The developed methods (‘baseline’, ‘tf.rf’ and ‘word.embeddings’) are evaluated under different configurations on the test set, which comprises 17 full text articles, and the performances of the methods are compared with each other as shown in Table 7. The baseline approach does not need a training or validation set, since the existence of a name or a synonym of an experimental method determines the result of the annotation for that sentence. There is no a training or parameter tuning phase. On the other hand, the tf.rf-based approach is supervised and needs a training set to extract the Tier 1 and Tier 2 terms to expand the initial queries. The training set of 13 articles is used for that purpose in the tf.rf method. Like in the baseline, the threshold value, which determines whether a sentence should be annotated with an experimental method, is determined heuristically (without tuning) as explained in the ‘Baseline for query matching’ and ‘tf.rf-based query generation’ sections. Since the ‘word.embeddings’ based method is an unsupervised approach, there is no need for a training set, so the 13 articles are used as validation set to determine the threshold values for the main target sentence and the previous and next sentences around the target sentence for annotation.

GIVEN DATA:

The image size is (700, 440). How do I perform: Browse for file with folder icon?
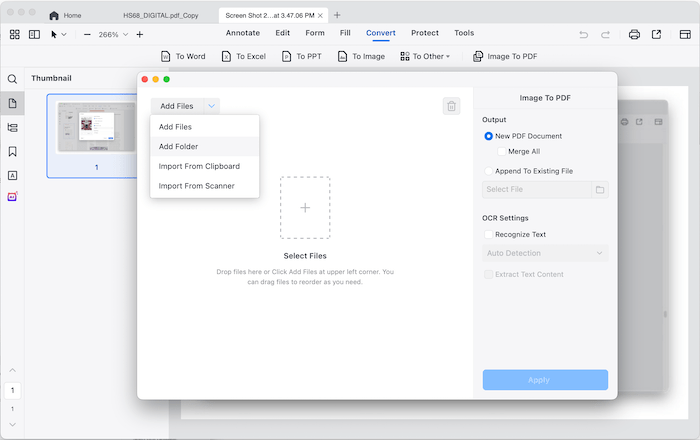[600, 189]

REQUIRED WORK:
1. Answer these questions from the passage on evaluating the annotation methods:
(a) How many full text articles make up the test set?
(b) For what purpose does the tf.rf method use the training set of 13 articles?
(c) In the 'word.embeddings' method, what are the 13 articles used to determine?
2. Carry the passage on evaluating the annotation methods forward, starting after its last sentence.

EXERCISE ANSWERS:
1.
(a) 17 full text articles.
(b) To extract the Tier 1 and Tier 2 terms that expand the initial queries.
(c) The threshold values for the main target sentence and for the previous and next sentences around it.

2.
In the ‘tf.rf’-based approach, we experimented with three different configurations as explained in the ‘tf.rf-based query generation’ section. The manual selection of the tf.rf terms is labeled as ‘tf.rf.manual’ and the automatic selections of the tf.rf terms are labeled as ‘tf.rf.f7s7’ and ‘tf.rf.f10s10’ in the results table. ‘tf.rf.f7s7’ corresponds to the configuration when the first 7 and the second 7 terms are included in the Tier 1 and Tier 2 lists, respectively. Similarly, ‘tf.rf.f10s10’ corresponds to the configuration when the first 10 and the second 10 terms are included in the Tier 1 and Tier 2 lists, respectively. The results in Table 7 show that all three tf.rf configurations obtain similar recall levels, which are higher than the recall of the baseline. The precision values of the tf.rf configurations with automatically selected terms are much lower than the tf.rf configuration with manually selected terms, all of which are lower than the precision of the baseline. The results also show that including more automatically selected terms to the tr.rf approach leads to only a slight increase in recall, but results in drastic decrease in precision and F-measure.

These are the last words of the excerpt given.